Thursday, September 11, was a beautiful day here just outside Chicago. It's that way every single year it seems since 2001, when it was one of those perfect late-summer days where there isn't a cloud in the sky, the air is warm but there is little humidity and you tell yourself that you could handle living in a place where it would be like that 365 days a year.
And yet I was grumpy as hell.
First, and I don't know how to say this without sounding like an arrogant jerk, but I am completely fed up with never being able to approach 9/11 without being bombarded with the command to "never forget." Really? Gee, I've lived by O'Hare airport pretty much my entire life. Every time I see the underside of a plane I think about watching the second plane hit the WTC. The only way I'll ever forget September 11 is when I die.
Here's the thing, though, I want to forget it. Well, in a way. If I had my druthers, I'd forget about September 11, 2002. See, every year, when the rest of the nation flashes back to 2001, I can't help but think about 2002. My father died that June and the first anniversary of the attacks three months later drove me crazy. I was encased with grief over my sudden loss, and I couldn't stand the collective grief of an entire nation. I wanted to stand up and scream, demanding that my father be remembered in the way that every one else was-read his name, toss a flower into a pond, ring a bell.
It wasn't the most rational of reactions, but then grief discriminates when someone you love dies; that person automatically goes to the head of the line.
I must be the only person in the world who thinks more about 9/11/02 than 2001. I can recall most of where I was all day in 2001. I guarantee that I can recall every single thing about 2002.
Second, I went to the doctor Thursday afternoon for a cortisone shot. My back is better but still iffy, and my doctor recommended a shot. Big deal. I was born with a kidney defect that didn't show up until I was nine and necessitated major surgery. I have had other medical issues since and I bet that I have had a needle jammed into me over one thousand times. I've never had any kind of reaction to one. Until this one, of course. Heck, I blanched just at the shot of Novocaine they gave me to numb my spine and had to wait thirty minutes before they could give me the cortisone shot. That one didn't hurt at all, yet within two minutes of getting it I was puking into a garbage can in the doctor's office.
What should have been a fifteen minute process took two hours. I was sleeping this morning when I felt a tug on my lower back. It was Desmond pulling at a band-aid that they must have applied after the shot. I had no idea it was there. Forty-eight hours later Desmond tried to take it off but couldn't. He did succeed in making me yelp. As did Kristen when she yanked it off.
Some days are dry, some days are leaky
Yesterday (Friday) we had a plumber come out to investigate a leak in a pipe running from the first floor toilet to the basement. The leak itself wasn't bad, but the growth accompanying it was, in a word, nasty. Sure enough, the seal beneath the toilet blew and there has been a trickle of "stuff" seeping steadily into the surrounding area for who knows how long. And what we can see growing on the outside of the pipe is but a smidgen of what is inside the Petry dish. A floor has to be ripped up; baseboards have to be replaced.

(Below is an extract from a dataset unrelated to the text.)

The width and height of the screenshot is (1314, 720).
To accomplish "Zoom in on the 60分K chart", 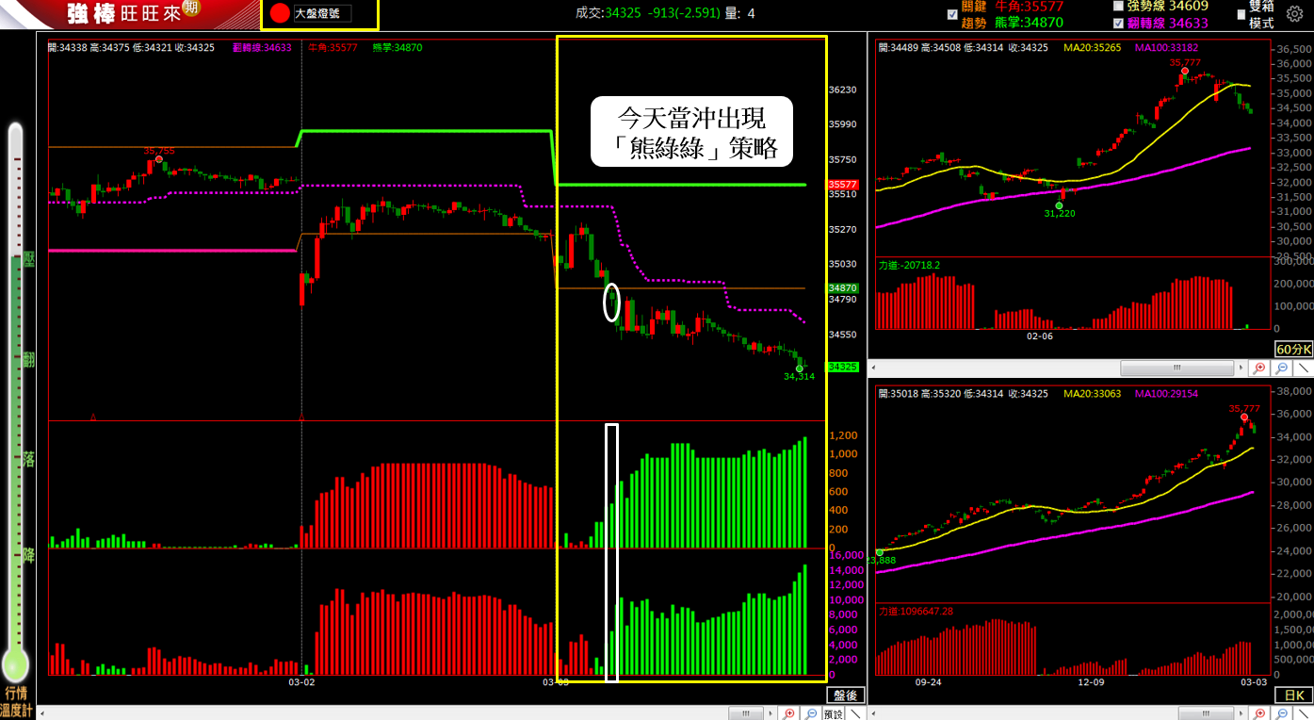I will click(1259, 368).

Some days come clean, other days are sneaky
Around the time that we found this out it started to rain, and it pretty much hasn't stopped. According to the news, the area where we live has had about eight inches of rain since Friday midnight. We have a basement. A nice full, finished basement that we barely use. Other people use it store stuff. Stuff like furniture that doesn't fit into smaller homes now. Stuff like boxes of crap that should have been dealt with a long time ago.
Some days take less, but most days take more
Well, it's been dealt with now. There's been water coming into the basement all day. The pump works, it just can't keep up with the volume. There is a lake behind our home that wasn't there yesterday. Many backyards are now part of this lake. Neighbors behind us have first-floor flooding. I know things for us could be a lot worse.
Some slip through your fingers and onto the floor
Still, there's carpeting that's been destroyed, and wood work that will need to be replaced. The water keeps coming in slowly and every time I think I have a handle on it I come back in fifteen minutes and feel my feet sink a little deeper into the water-logged rug. We got most of what needed to be salvaged up off the floor, but it is going to have to be moved upstairs eventually so that the carpeting can be ripped out.
Some days are sulky, some days have a grin
As I said, it could be worse. We could be in Galveston or Houston. Of course, I heard a forecast just an hour or so ago that gives the possibility of seven more inches of rain here in the next 24 hours, courtesy of what is left of Ike. It's not raining here right now, but it is supposed to start again in about two hours, and it looks like once it does that it won't stop for a while. I'm seriously concerned about waking up to two feet of water in the basement instead of two inches. I don't think I can do anything to stop it.